Senza nemmeno rallentare, l'Onisco caricò come un animale ferito, e l'abbatté con un'unica, poderosa spallata. Trascinato dall'inerzia, piombò sul pavimento insieme al tavolato di legno, ma i suoi compagni erano pronti a proteggerlo. Tossina fu il primo a entrare, riuscii a intravederlo mentre faceva scudo ad Alf, dandogli la possibilità di rialzarsi.
In meno di un minuto era tutto finito. I nostri uscirono riportando soltanto tre prigionieri, di cui due feriti. Dopo aver neutralizzato e legato tutti i i superstiti, li rinchiusero in un magazzino poco distante, lasciando i rivoltosi a fare la guardia, armati con l'equipaggiamento sottratto ai vinti.
Infine, i nostri si stiparono tutti nel montacarichi; dopo un attimo, le porte si chiusero e non potemmo vederli più.
«Stanno salendo.» mormorai a bassa voce, quasi timorosa di farli scoprire.
«Il nemico non ha bloccato il montascale.» osservò Lin-Yu, compiaciuta. «A quanto pare, le guardie non hanno fatto in tempo a dare l'allarme.»
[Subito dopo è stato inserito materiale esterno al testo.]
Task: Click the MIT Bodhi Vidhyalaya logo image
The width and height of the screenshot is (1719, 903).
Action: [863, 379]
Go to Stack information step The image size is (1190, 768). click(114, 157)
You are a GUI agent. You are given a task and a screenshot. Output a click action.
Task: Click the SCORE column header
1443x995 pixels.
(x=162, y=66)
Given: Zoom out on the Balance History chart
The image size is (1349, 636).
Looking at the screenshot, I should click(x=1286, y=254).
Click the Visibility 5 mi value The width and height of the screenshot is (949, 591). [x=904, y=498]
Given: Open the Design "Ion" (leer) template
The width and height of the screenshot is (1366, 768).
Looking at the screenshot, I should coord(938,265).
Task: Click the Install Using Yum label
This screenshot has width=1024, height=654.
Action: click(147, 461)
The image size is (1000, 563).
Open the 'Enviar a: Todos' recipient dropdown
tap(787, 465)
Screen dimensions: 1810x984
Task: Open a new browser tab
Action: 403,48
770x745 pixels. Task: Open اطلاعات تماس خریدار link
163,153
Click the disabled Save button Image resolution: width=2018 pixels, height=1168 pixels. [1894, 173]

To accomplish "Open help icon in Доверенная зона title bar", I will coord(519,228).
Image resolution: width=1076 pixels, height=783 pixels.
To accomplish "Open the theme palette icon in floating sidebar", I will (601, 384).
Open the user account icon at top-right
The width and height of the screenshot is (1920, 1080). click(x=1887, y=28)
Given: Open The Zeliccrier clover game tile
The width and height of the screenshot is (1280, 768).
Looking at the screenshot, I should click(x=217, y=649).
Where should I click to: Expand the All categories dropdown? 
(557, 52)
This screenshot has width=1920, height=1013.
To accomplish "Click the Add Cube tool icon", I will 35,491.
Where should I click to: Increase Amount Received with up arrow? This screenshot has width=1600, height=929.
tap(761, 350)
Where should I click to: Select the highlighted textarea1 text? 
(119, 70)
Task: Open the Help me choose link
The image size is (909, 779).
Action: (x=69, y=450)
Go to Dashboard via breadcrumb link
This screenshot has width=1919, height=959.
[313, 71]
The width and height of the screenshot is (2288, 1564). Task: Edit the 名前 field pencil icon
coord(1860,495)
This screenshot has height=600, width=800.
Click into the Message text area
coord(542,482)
Si alzò in piedi e ripose il minuscolo binocolo. «Tutto sta andando come previsto. È ora di muoversi.»
Scrutai l'orizzonte, ma il Calabrone non si vedeva più.
Lasciai che il pensiero corresse all'ultimo baluardo difensivo del Formicaio.
"Che il Polline ti protegga, amore mio."
Poi cercai di concentrarmi sul presente, mi affrettai a raggiungere Lin-Yu e presi posto dietro a lei, sul Macaone.